Widefield Fluorescein Angiography Findings in Dyskeratosis Congenita
Karen Jeng-Miller , Emmanuel Chang, Aris Thanos, Mrinali Patel, Alison Ann Bertuch, Michael Trese, Shizuo Mukai, Suneet Agarwal, Yoshihiro Yonekawa

Purpose: Dyskeratosis congenita (DC) is a rare hereditary condition caused by genetic defects in telomere maintenance. Clinical findings consist of dysplastic nails, oral leukoplakia, bone marrow failure, and GI hemorrhage. Only recently have there been reports regarding an associated vitreoretinopathy.

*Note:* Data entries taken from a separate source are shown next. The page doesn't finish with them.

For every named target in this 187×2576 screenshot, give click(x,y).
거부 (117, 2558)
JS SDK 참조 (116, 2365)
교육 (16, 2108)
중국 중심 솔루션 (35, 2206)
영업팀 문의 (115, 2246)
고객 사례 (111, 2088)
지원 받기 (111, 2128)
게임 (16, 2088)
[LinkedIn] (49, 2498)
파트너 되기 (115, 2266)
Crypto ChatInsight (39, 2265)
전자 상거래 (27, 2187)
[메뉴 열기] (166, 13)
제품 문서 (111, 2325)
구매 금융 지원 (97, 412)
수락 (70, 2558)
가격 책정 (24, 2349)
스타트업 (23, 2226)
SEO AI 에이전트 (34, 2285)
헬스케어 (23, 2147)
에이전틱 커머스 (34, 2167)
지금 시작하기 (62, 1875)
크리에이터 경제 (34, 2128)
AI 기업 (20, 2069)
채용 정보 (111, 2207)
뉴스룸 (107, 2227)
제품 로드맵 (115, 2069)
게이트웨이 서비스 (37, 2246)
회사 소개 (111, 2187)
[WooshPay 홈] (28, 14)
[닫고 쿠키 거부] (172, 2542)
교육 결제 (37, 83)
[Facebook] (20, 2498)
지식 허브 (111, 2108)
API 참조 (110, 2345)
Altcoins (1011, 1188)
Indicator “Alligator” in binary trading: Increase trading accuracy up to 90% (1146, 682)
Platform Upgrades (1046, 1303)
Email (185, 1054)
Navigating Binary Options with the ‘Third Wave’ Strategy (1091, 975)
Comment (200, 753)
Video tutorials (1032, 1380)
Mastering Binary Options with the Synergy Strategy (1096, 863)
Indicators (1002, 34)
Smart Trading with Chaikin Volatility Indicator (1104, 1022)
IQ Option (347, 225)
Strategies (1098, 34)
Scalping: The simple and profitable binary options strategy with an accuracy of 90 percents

Methods: This study is a multicenter retrospective case series of index patients and their affected family members with DC who underwent imaging with widefield fluorescein angiography (FA).

Results: The study included twenty-eight eyes from 14 patients with DC. All eyes had some combination of peripheral non-perfusion (100%), microaneurysmal changes (79%), telangiectasias (79%), fluorescein leakage (61%), sclerotic vessels (32%), retinal hemorrhage (32%), exudates (29%), neovascularization (21%), and vitreoretinal traction (18%).

Conclusion: Given the high prevalence of retinal findings in patients with DC, we recommend routine ophthalmic evaluation of these patients with widefield FA.